[Pixel coordinate grounding data]
========================================================================
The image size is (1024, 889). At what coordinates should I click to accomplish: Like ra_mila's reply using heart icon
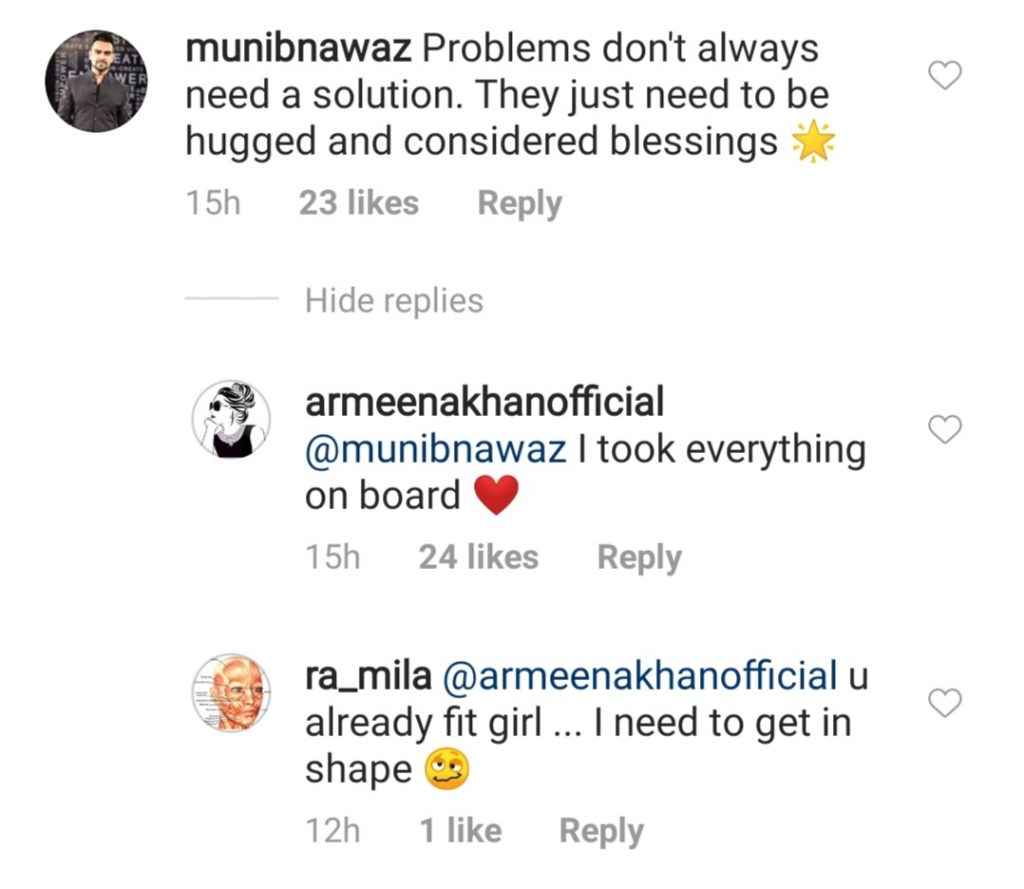[x=945, y=704]
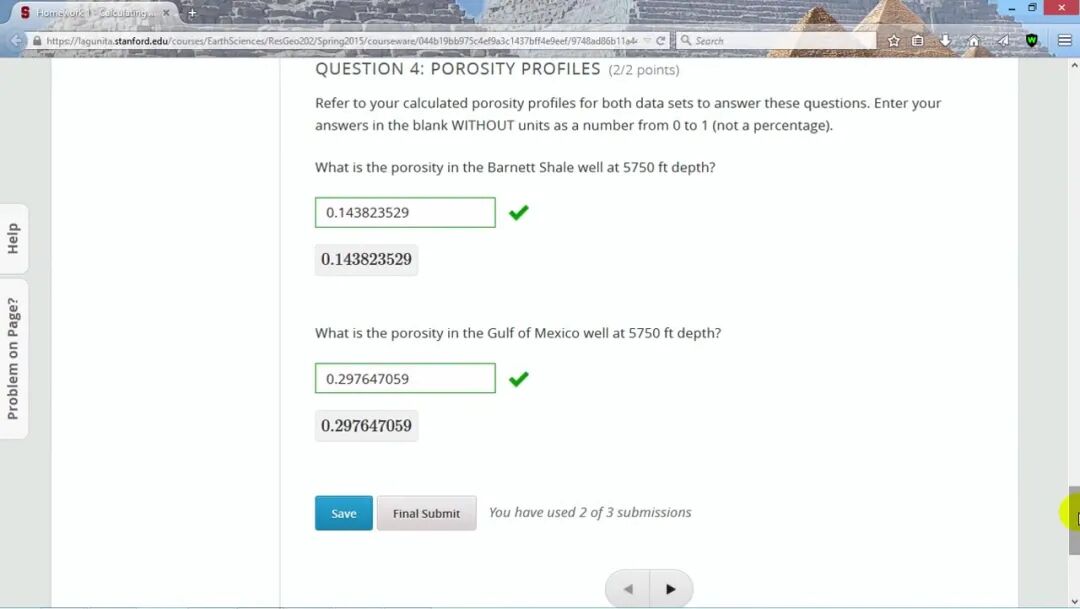Select the Homework 1 browser tab

(x=91, y=12)
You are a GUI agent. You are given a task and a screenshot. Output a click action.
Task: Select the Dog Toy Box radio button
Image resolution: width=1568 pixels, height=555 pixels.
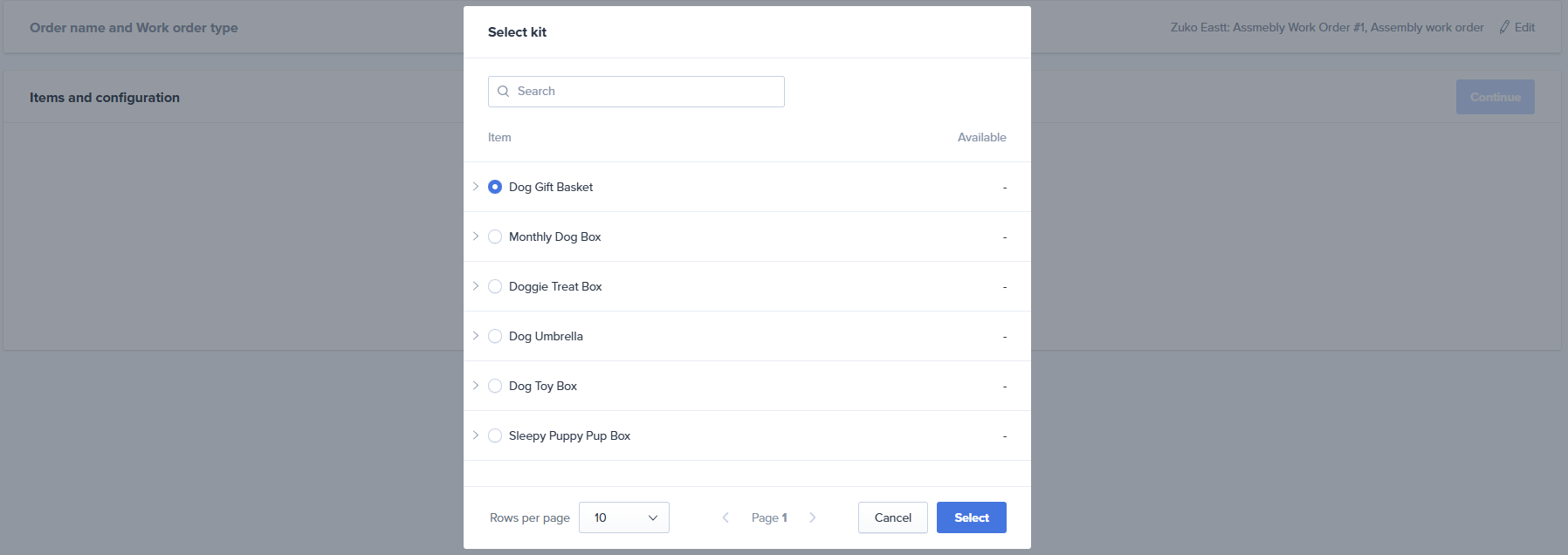click(x=495, y=386)
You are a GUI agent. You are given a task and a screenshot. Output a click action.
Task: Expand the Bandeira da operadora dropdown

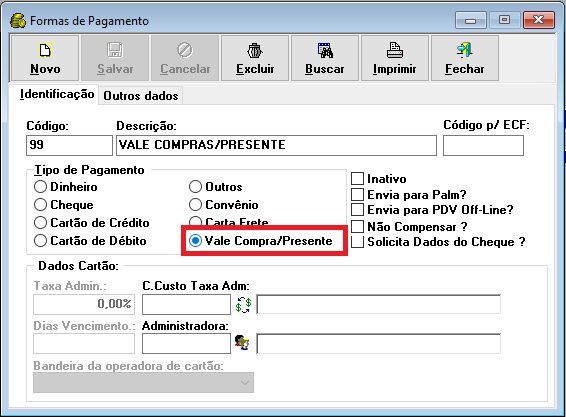(x=143, y=383)
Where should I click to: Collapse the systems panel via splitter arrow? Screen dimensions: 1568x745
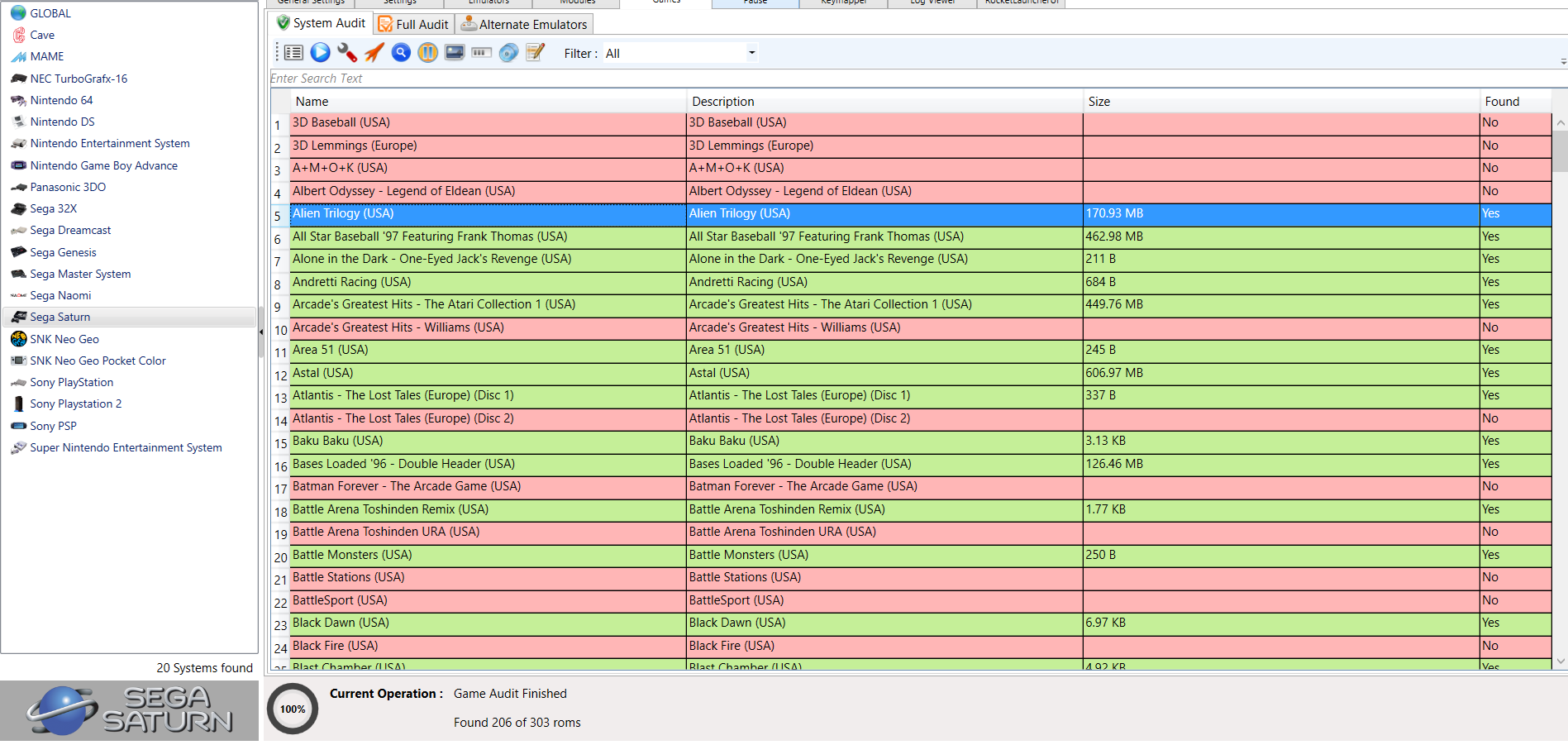point(261,332)
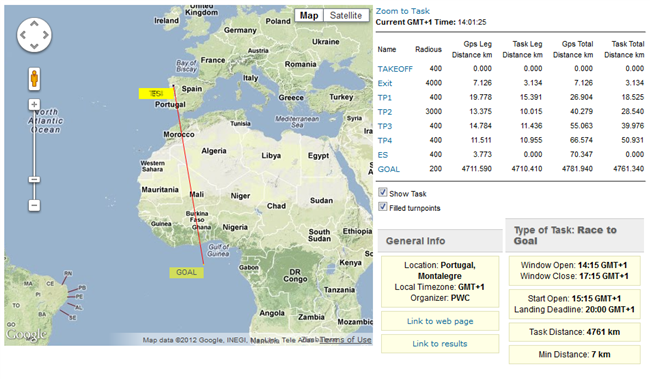The image size is (650, 379).
Task: Click the yellow GOAL marker on the map
Action: [x=186, y=272]
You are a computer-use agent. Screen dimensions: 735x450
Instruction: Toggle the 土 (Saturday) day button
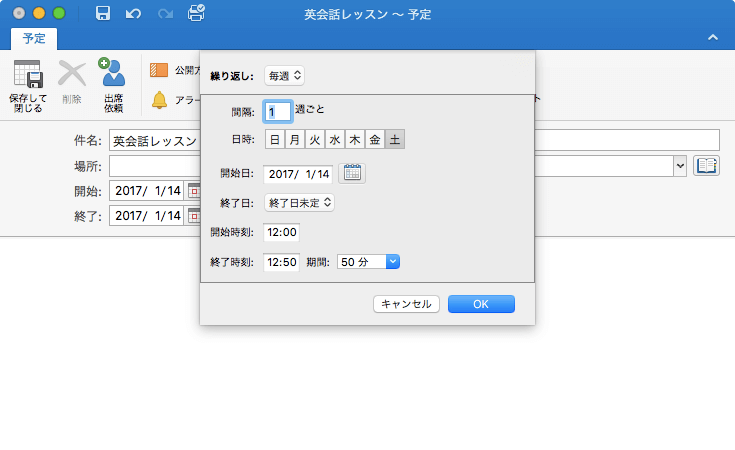395,140
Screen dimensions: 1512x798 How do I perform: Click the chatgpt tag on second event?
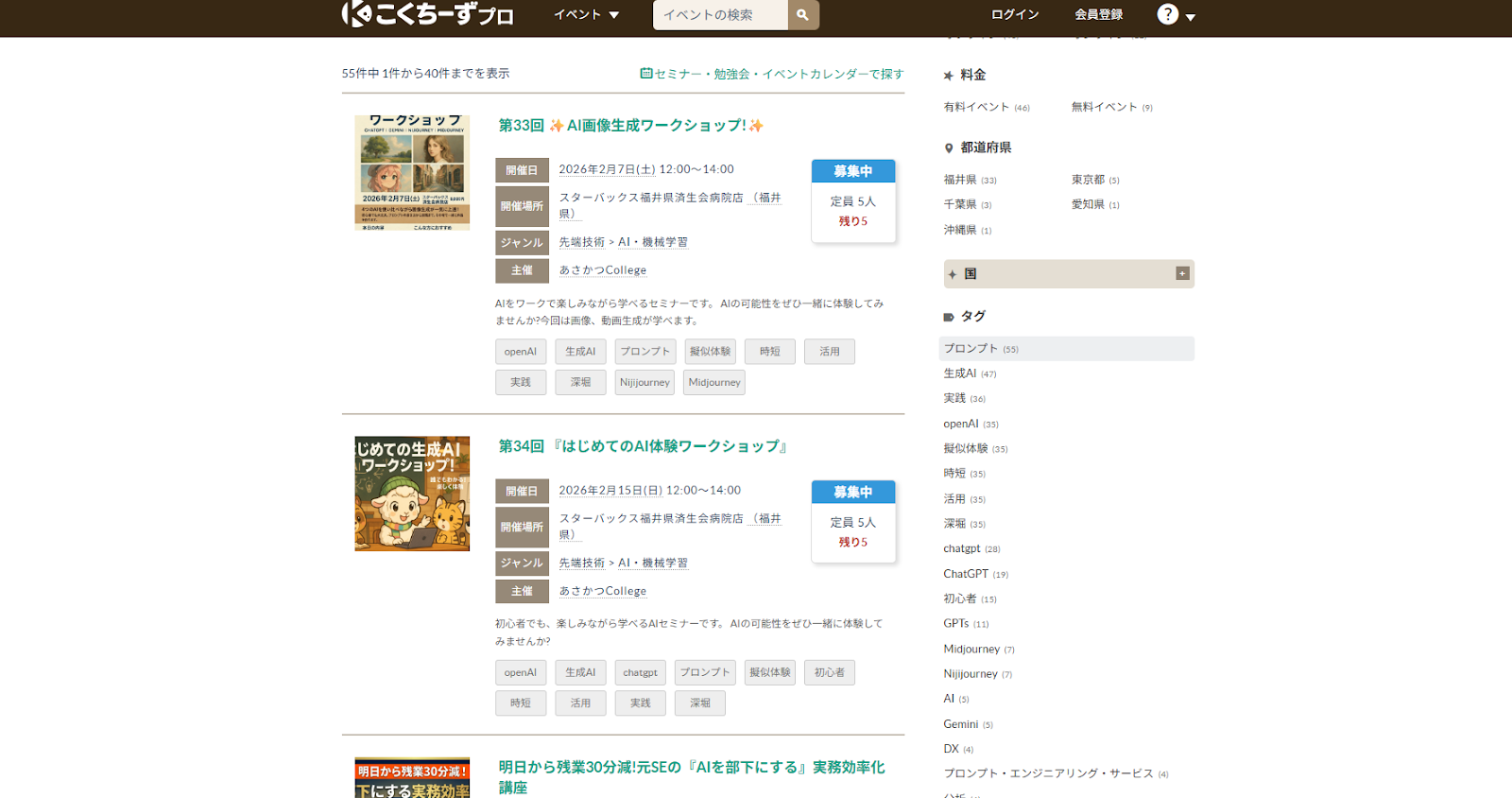(x=640, y=673)
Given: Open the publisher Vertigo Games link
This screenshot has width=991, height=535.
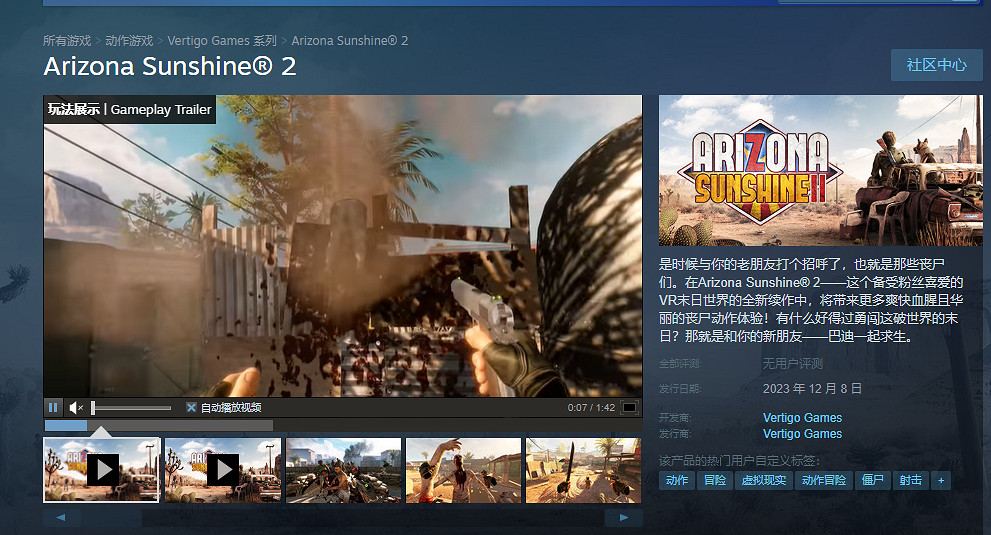Looking at the screenshot, I should pyautogui.click(x=802, y=434).
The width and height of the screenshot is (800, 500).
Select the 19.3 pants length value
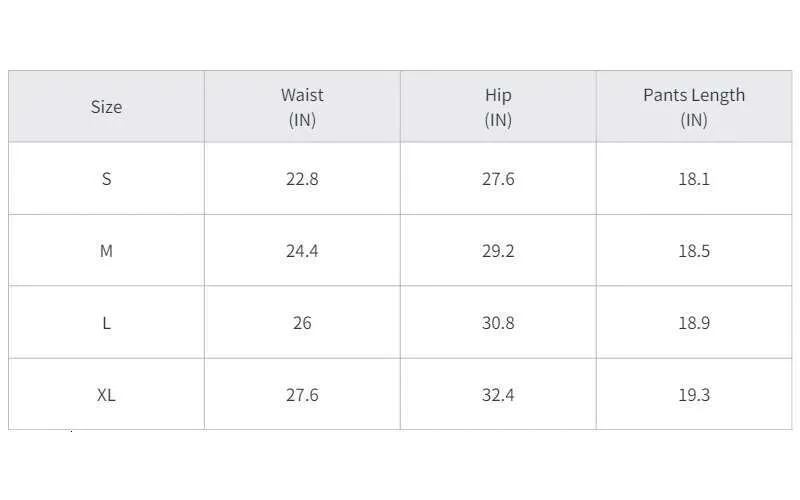(x=694, y=394)
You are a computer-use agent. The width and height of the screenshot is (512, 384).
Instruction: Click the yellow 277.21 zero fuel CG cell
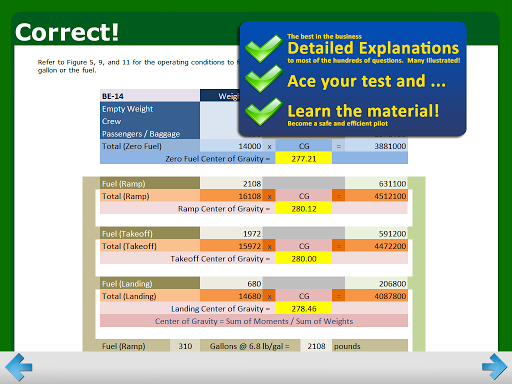click(x=304, y=159)
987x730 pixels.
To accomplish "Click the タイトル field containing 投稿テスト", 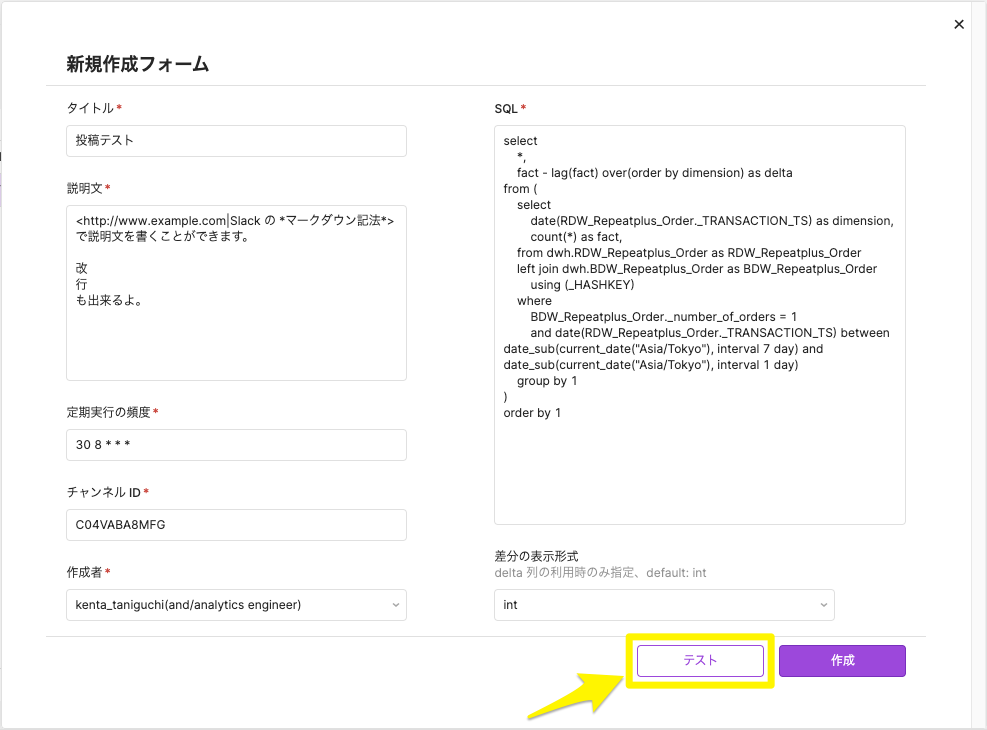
========================================================================
## What you will do
Exactly as written, repeat the lines from the beginning of the entries up to and including the line with "Task: Select the Dog Toy Box radio button", but not the pictures.

## Final answer
The image size is (1024, 889). At what coordinates should I click to accomplish: Like ra_mila's reply using heart icon
[x=945, y=704]
Select the Homework 1 browser tab

(x=91, y=12)
You are a GUI agent. You are given a task and a screenshot. Output a click action.
Task: Select the Dog Toy Box radio button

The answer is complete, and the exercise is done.